Santa Catarina registra milhares de casos de atuação ilegal no mercado imobiliário. Um projeto de lei em tramitação na Assembleia Legislativa propõe aumentar as penas para quem exerce a profissão de corretor sem registro no Conselho Regional de Corretores de Imóveis (CRECI). A medida visa coibir fraudes e proteger consumidores.
Santa Catarina enfrenta um problema crescente com a atuação ilegal de corretores de imóveis. Segundo dados do Conselho Regional de Corretores de Imóveis (CRECI-SC), milhares de casos foram registrados nos últimos anos. Para combater essa prática, tramita na Assembleia Legislativa um projeto de lei que propõe aumentar a pena para quem atua sem registro, podendo chegar a detenção de seis meses a dois anos, além de multa.

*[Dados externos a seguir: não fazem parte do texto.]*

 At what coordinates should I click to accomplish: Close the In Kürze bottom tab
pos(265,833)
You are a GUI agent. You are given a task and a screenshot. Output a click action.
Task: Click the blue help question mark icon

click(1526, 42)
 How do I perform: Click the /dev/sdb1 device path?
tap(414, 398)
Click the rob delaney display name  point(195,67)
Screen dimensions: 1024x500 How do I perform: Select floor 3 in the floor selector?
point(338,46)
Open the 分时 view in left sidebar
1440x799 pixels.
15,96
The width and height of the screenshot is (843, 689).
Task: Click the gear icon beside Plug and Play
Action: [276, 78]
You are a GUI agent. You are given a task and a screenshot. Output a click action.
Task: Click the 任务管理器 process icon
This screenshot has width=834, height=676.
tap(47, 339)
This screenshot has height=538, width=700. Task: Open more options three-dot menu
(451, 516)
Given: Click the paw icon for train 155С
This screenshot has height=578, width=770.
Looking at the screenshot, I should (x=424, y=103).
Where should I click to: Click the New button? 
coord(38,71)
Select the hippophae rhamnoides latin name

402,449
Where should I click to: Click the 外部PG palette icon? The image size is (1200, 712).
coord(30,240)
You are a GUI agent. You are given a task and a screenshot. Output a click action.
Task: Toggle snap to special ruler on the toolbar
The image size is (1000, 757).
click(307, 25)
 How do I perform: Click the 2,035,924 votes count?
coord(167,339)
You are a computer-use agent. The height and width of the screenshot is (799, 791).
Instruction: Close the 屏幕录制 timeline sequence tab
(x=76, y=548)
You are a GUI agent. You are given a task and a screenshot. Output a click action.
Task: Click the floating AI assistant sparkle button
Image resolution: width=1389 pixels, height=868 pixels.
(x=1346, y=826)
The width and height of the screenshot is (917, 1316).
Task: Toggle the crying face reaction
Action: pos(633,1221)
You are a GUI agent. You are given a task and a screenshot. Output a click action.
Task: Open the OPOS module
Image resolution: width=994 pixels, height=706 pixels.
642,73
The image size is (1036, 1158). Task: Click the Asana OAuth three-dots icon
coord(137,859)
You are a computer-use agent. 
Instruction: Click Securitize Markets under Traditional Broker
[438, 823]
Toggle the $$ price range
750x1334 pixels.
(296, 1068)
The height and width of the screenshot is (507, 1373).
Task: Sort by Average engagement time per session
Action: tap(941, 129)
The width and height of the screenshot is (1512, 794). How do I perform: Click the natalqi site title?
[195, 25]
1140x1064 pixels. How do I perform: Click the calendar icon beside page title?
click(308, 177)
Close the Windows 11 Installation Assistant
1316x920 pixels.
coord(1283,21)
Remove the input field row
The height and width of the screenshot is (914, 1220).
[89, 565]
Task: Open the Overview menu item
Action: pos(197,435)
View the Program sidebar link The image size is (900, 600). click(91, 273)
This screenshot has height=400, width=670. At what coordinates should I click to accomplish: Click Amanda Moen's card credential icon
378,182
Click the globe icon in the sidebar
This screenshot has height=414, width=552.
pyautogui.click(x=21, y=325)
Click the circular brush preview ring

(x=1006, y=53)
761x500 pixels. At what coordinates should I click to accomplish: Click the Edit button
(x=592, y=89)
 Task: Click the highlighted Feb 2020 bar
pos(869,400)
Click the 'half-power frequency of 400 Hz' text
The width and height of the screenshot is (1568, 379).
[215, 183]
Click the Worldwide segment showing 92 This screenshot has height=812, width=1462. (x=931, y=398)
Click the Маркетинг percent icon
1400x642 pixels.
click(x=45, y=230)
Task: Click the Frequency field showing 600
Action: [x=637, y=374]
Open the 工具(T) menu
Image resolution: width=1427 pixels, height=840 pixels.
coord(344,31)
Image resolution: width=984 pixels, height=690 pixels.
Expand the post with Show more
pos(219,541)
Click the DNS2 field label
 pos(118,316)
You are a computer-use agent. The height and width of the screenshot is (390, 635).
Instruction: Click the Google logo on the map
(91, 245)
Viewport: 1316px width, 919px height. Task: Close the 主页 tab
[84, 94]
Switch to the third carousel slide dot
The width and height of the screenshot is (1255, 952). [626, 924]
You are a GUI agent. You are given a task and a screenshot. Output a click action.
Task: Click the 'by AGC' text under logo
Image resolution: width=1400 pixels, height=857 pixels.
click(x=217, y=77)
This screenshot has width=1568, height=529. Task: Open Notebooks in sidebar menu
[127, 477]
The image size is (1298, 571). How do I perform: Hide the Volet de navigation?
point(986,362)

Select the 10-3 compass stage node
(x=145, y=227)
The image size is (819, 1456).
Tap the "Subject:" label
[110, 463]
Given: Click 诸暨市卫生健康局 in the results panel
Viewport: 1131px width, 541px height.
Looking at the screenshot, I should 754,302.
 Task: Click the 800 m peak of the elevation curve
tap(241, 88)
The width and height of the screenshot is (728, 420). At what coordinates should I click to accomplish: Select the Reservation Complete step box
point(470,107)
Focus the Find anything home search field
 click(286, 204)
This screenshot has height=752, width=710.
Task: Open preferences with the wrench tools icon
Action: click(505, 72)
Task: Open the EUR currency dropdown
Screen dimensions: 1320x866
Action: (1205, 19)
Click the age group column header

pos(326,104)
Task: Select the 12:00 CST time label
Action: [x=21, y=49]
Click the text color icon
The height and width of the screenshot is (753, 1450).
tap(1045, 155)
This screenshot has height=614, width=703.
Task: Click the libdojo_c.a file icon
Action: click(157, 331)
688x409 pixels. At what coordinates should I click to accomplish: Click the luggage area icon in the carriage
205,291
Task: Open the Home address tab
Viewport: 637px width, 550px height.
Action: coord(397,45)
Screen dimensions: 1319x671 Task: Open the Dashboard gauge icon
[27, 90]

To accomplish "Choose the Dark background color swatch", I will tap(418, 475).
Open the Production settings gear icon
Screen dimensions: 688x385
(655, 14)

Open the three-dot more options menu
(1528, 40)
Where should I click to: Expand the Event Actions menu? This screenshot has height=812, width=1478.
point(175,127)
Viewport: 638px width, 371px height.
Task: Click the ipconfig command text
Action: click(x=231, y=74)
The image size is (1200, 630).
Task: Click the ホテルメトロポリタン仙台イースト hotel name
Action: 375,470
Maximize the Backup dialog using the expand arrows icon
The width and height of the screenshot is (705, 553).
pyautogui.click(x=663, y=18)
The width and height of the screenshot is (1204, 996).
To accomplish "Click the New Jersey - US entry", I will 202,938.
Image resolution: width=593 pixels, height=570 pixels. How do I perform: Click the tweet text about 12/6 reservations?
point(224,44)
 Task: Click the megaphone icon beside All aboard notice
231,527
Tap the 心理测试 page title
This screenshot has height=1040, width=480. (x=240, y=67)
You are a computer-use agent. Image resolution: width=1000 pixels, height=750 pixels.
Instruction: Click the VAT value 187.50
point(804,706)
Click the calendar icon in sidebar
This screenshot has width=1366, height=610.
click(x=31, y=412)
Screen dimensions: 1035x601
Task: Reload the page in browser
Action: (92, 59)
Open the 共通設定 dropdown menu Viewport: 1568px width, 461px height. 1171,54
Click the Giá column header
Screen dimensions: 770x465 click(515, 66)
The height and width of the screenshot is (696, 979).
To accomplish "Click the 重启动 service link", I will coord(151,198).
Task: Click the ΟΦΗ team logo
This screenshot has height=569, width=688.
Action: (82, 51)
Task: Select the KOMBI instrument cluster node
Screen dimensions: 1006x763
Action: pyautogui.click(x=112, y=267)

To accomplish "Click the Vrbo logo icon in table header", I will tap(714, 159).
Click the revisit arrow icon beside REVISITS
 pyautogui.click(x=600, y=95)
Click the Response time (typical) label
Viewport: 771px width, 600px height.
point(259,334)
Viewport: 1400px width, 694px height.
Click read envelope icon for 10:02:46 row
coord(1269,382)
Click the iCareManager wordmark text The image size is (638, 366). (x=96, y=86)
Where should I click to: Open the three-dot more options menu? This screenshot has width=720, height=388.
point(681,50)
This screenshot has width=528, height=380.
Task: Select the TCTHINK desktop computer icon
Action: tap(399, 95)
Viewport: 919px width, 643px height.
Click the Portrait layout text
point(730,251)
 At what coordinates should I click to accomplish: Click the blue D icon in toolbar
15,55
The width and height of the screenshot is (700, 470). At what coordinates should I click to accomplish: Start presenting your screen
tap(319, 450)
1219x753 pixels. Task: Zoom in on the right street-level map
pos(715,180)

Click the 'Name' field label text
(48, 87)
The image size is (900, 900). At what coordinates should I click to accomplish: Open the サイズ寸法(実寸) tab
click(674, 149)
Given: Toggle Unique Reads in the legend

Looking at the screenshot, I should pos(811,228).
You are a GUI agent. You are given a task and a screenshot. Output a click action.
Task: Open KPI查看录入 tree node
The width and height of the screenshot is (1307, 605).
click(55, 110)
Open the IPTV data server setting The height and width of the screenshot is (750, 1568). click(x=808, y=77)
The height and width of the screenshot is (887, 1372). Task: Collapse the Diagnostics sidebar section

A proposta altera a Lei 6.530/78, que regulamenta a profissão de corretor de imóveis. Atualmente, a pena para o exercício ilegal da profissão é de três meses a um ano de detenção. Com o aumento, espera-se desestimular a atuação de pessoas não habilitadas, que muitas vezes causam prejuízos financeiros e transtornos jurídicos aos consumidores.
Para o cidadão comum, a medida representa mais segurança ao negociar imóveis. Contratar um corretor registrado no CRECI garante que o profissional possui qualificação e está sujeito a normas éticas. Com penas mais severas, a tendência é que haja menos fraudes e maior proteção ao consumidor em transações imobiliárias.